Certaines mesures sont immédiatement en vigueur, comme les révisions sur les prix de transfert. D’autres nécessitent de modifier les conventions fiscales bilatérales, ce qui sera effectué dans le cadre de la négociation de l’instrument multilatéral visé par l’action 15. Finalement, d’autres mesures devront être transposées dans le droit interne[11].
Dans l’Union européenne, la directive du visant à assurer un niveau minimum d’imposition mondial pour les groupes d’entreprises multinationales et les groupes nationaux de grande envergure dans l’Union met en œuvre le pilier 2 des règles OCDE de 2021 sur l’imposition minimale de 15 % des grandes entreprises[12].

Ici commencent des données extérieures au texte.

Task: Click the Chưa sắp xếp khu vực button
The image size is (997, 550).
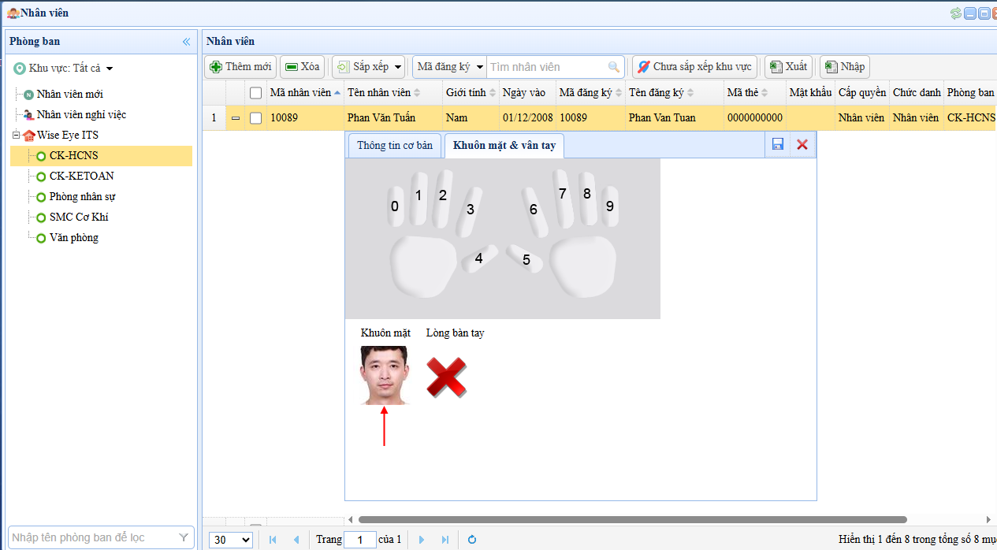Action: click(694, 67)
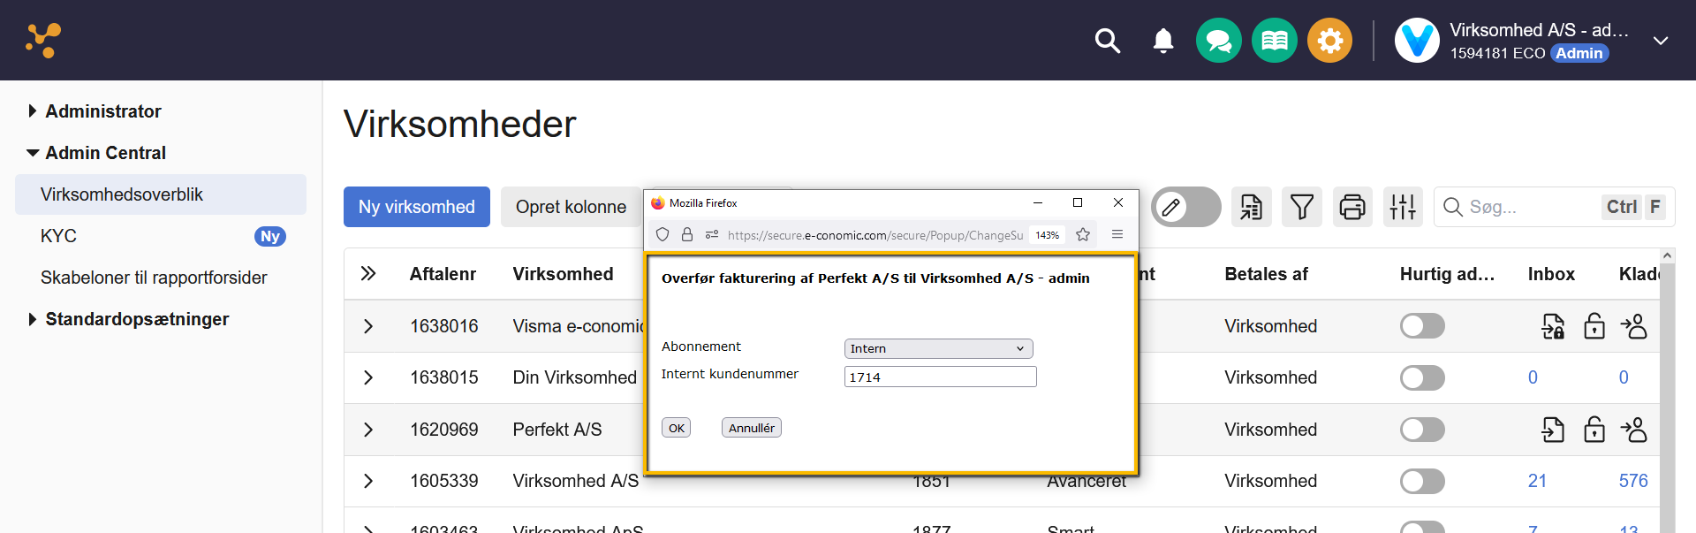Expand the Administrator menu section
Viewport: 1696px width, 533px height.
(x=102, y=111)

En France, la directive est transposée dans le projet de loi de finances pour 2024[13],[14].
Institutions
OCDE
Puisque les entreprises internationales profitent bien des disparités entre les systèmes fiscaux nationaux pour mettre en place les pratiques de BEPS, lutte contre les stratégies de BEPS n'est sans doute efficace que s’il y a une coopération à l’échelle internationale. L’OCDE fournit une approche coordonnée, non seulement pour faciliter et renforcer les mesures fiscales au niveau national mais également pour résoudre l’évasion fiscale au niveau international.
G20
En apportant un soutien constant et résolu depuis le lancement du projet BEPS, le G20 joue un rôle essentiel pour pouvoir aboutir à un consensus sur d’importantes réformes à l’échelle mondiale et garantir l’application des règles du jeu identique ainsi que pour empêcher l’adoption de normes disparates. De plus, tous les pays du G20 ont participé, sur un pied d’égalité à l’avancement des travaux. Des pays du G20 non membres de l’OCDE ont le statut d’Associés au projet BEPS et participent d’égal à égal au processus de prise de décision, tant au niveau du Comité des affaires fiscales que de ses organes subsidiaires chargés des travaux techniques. En outre, d’autres pays et parties prenantes ont pris part à un dialogue permanent et fructueux tout au long de ce processus.
Pays en développement
Le phénomène du BEPS fait peser un risque réel sur les pays en voie de développement, du fait que les recettes budgétaires de ces États reposent en grande partie sur l’imposition des sociétés[15]. En plus, la coopération avec les pays en voie de développement est nécessaire pour garantir la réussite du projet BEPS, compte tenu de la présence globale des entreprises internationales. Dès lors, le cadre inclusif est introduit pour engager plus de 100 pays et juridictions, parmi lesquels plus de 80 ne font partie ni de l’OCDE ni du G20, à mettre en place des mesures issues du Projet BEPS, en lien avec des conventions fiscales. De nombreux pays en développement ont déjà rejoint le cadre inclusif inauguré à Kyoto en . La participation de ces derniers rend la lutte contre le BEPS plus universelle.